DATASET.

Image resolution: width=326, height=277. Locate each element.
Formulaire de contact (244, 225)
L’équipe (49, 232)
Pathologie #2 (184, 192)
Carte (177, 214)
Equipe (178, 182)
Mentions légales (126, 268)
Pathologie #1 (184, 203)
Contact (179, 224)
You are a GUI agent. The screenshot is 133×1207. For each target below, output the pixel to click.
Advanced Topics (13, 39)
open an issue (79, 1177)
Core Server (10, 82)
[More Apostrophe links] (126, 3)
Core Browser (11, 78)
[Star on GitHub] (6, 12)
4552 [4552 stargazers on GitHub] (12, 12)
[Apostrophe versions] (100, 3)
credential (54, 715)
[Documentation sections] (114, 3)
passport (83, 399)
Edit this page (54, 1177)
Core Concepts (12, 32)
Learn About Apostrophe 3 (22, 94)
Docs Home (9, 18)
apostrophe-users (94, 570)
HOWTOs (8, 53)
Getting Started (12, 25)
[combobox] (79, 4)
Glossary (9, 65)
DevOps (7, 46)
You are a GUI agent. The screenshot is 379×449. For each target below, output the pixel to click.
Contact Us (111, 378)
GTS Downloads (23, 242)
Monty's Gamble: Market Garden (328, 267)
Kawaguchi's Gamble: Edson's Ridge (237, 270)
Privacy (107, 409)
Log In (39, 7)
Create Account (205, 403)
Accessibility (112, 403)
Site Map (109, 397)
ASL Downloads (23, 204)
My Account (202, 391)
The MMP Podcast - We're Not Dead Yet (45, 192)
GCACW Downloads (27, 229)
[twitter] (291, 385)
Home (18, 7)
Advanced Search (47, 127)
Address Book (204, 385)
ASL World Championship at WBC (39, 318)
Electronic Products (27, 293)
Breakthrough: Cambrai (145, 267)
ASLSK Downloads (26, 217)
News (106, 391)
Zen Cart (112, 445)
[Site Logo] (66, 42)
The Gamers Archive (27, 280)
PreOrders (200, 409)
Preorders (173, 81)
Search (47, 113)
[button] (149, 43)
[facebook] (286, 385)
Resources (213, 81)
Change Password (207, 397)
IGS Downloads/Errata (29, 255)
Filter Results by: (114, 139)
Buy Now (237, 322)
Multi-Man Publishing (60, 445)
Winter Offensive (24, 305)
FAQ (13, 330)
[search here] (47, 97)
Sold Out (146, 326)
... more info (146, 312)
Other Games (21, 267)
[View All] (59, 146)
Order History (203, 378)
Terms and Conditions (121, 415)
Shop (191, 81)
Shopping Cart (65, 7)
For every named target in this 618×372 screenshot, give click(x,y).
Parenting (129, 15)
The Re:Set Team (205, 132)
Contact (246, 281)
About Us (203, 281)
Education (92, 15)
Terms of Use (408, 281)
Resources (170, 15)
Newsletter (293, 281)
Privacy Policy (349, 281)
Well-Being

WHAT IS EXPECTED.
Turn every line of the items above into a numbered list, omitting any blank lines.

OUTPUT OF THE TASK.
1. Image resolution: width=326, height=277. Locate each element.
2. Formulaire de contact (244, 225)
3. L’équipe (49, 232)
4. Pathologie #2 (184, 192)
5. Carte (177, 214)
6. Equipe (178, 182)
7. Mentions légales (126, 268)
8. Pathologie #1 (184, 203)
9. Contact (179, 224)
10. You are a GUI agent. The screenshot is 133×1207. For each target below, output the pixel to click.
11. Advanced Topics (13, 39)
12. open an issue (79, 1177)
13. Core Server (10, 82)
14. [More Apostrophe links] (126, 3)
15. Core Browser (11, 78)
16. [Star on GitHub] (6, 12)
17. 4552 [4552 stargazers on GitHub] (12, 12)
18. [Apostrophe versions] (100, 3)
19. credential (54, 715)
20. [Documentation sections] (114, 3)
21. passport (83, 399)
22. Edit this page (54, 1177)
23. Core Concepts (12, 32)
24. Learn About Apostrophe 3 (22, 94)
25. Docs Home (9, 18)
26. apostrophe-users (94, 570)
27. HOWTOs (8, 53)
28. Getting Started (12, 25)
29. [combobox] (79, 4)
30. Glossary (9, 65)
31. DevOps (7, 46)
32. You are a GUI agent. The screenshot is 379×449. For each target below, output the pixel to click.
33. Contact Us (111, 378)
34. GTS Downloads (23, 242)
35. Monty's Gamble: Market Garden (328, 267)
36. Kawaguchi's Gamble: Edson's Ridge (237, 270)
37. Privacy (107, 409)
38. Log In (39, 7)
39. Create Account (205, 403)
40. Accessibility (112, 403)
41. Site Map (109, 397)
42. ASL Downloads (23, 204)
43. My Account (202, 391)
44. The MMP Podcast - We're Not Dead Yet (45, 192)
45. GCACW Downloads (27, 229)
46. [twitter] (291, 385)
47. Home (18, 7)
48. Advanced Search (47, 127)
49. Address Book (204, 385)
50. ASL World Championship at WBC (39, 318)
51. Electronic Products (27, 293)
52. Breakthrough: Cambrai (145, 267)
53. ASLSK Downloads (26, 217)
54. News (106, 391)
55. Zen Cart (112, 445)
56. [Site Logo] (66, 42)
57. The Gamers Archive (27, 280)
58. PreOrders (200, 409)
59. Preorders (173, 81)
60. Search (47, 113)
61. [button] (149, 43)
62. [facebook] (286, 385)
63. Resources (213, 81)
64. Change Password (207, 397)
65. IGS Downloads/Errata (29, 255)
66. Filter Results by: (114, 139)
67. Buy Now (237, 322)
68. Multi-Man Publishing (60, 445)
69. Winter Offensive (24, 305)
70. FAQ (13, 330)
71. [search here] (47, 97)
72. Sold Out (146, 326)
73. ... more info (146, 312)
74. Other Games (21, 267)
75. [View All] (59, 146)
76. Order History (203, 378)
77. Terms and Conditions (121, 415)
78. Shop (191, 81)
79. Shopping Cart (65, 7)
80. For every named target in this 618×372 screenshot, give click(x,y).
81. Parenting (129, 15)
82. The Re:Set Team (205, 132)
83. Contact (246, 281)
84. About Us (203, 281)
85. Education (92, 15)
86. Terms of Use (408, 281)
87. Resources (170, 15)
88. Newsletter (293, 281)
89. Privacy Policy (349, 281)
90. Well-Being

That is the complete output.